Il a encore raison, Depardieu, de faire observer qu’il est loin d’avoir été un mauvais citoyen. Son argent a fait vivre d’innombrables personnes ; par exemple les employés et les gérants des commerces de la rue du Cherche-Midi, où il a beaucoup investi (ne serait-ce qu’en faisant rénover sa maison de fond en comble, ce qui lui a coûté des millions d’euros), et qui seraient peut-être au chômage sans sa clientèle et son soutien financier. J’ai toujours été franchement étonné qu’on ne prenne pas conscience de ce fait : que si les riches ne dépensaient pas leur argent dans le commerce de luxe, davantage de pauvres seraient au chômage. Vaudrait-il mieux imiter ces milliardaires qui achètent des tableaux de maître et les entassent dans les coffres-forts d’une banque, pour le seul plaisir de posséder un bien que plus personne ne verra ? J’avais même plaisanté, je ne sais plus où, sur le fait que l’épicerie Fauchon de la place de la Madeleine était d’essence communiste, puisqu’elle faisait payer les riches, le rêve de Georges Marchais, lequel radotait sans cesse ce slogan très fin quoique très peu fondé sur l’arithmétique.
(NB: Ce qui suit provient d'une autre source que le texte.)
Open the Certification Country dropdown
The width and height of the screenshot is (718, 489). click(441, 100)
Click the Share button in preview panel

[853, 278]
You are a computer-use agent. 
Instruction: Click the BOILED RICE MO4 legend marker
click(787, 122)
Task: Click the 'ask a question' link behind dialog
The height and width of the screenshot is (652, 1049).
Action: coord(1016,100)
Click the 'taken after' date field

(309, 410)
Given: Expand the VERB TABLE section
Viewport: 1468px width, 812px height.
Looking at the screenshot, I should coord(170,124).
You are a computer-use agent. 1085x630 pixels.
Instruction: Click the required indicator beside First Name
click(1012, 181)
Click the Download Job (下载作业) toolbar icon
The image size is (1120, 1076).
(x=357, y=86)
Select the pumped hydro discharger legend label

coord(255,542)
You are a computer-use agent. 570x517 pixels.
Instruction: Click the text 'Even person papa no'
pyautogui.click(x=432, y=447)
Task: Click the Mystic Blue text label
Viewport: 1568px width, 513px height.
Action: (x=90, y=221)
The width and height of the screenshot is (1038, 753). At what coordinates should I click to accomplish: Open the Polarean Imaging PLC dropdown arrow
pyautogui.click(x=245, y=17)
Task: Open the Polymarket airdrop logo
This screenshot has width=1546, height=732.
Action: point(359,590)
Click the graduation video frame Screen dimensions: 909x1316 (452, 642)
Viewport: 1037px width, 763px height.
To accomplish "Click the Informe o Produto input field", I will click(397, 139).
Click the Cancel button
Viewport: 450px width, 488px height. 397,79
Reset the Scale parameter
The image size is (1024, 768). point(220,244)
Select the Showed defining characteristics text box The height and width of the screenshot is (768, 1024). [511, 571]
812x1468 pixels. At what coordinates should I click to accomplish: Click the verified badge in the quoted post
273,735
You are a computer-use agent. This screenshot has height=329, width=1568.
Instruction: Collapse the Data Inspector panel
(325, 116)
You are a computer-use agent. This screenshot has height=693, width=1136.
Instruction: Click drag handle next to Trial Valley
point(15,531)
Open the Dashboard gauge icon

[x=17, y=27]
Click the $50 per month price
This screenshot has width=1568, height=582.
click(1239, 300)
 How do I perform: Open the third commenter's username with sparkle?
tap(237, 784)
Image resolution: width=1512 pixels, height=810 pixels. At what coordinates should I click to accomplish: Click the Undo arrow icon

Il a tort, Gégé, de renvoyer à l’administration son passeport et sa carte Vitale. Sans passeport, il ne pourra plus travailler à l’étranger, ni produire, comme il l’a fait, des films du tiers-monde. Je vous rappelle que le dernier film de Satyajit Ray, Le visiteur, en 1991, c’est lui qui l’a produit, comme en témoigne la fiche technique du film. Ray était l’un des plus grands artistes de l’histoire du cinéma, mais il n’intéressait personne, à Calcutta, puisqu’il ne faisait pas de ces comédies musicales idiotes dont les Indiens ont le goût. Quant à la carte Vitale renvoyée, je ne vois pas par quel processus un citoyen français pourrait se désincrire de la Sécu.
Enfin, il a tort, Depardieu, de prétendre que le fisc lui avait confisqué 85 % de son argent par le biais de l’impôt sur le revenu. D’abord, parce que c’est mathématiquement impossible, aucune tranche de ce taux n’existant nulle part, et même le taux de 75 % imaginé par Hollande ne produirait pas cet effet ; ensuite, parce que le bouclier fiscal, bien que supprimé aujourd’hui, faisait qu’on remboursait aux contribuables, donc à lui, tout ce qu’on leur avait pris au-dessus de 50 %. Et cet énorme mensonge, il aurait dû le laisser à Gainsbourg, qui avait déjà usé de ce prétexte lorsqu’il brûla un billet de 500 francs à la télévision pour illustrer, disait-il, que les impôts lui « prenaient » 72 % de ce qu’il gagnait. Mentir publiquement, ça paye rarement, savez-vous ? Et le démenti officiel ne va sans doute pas tarder.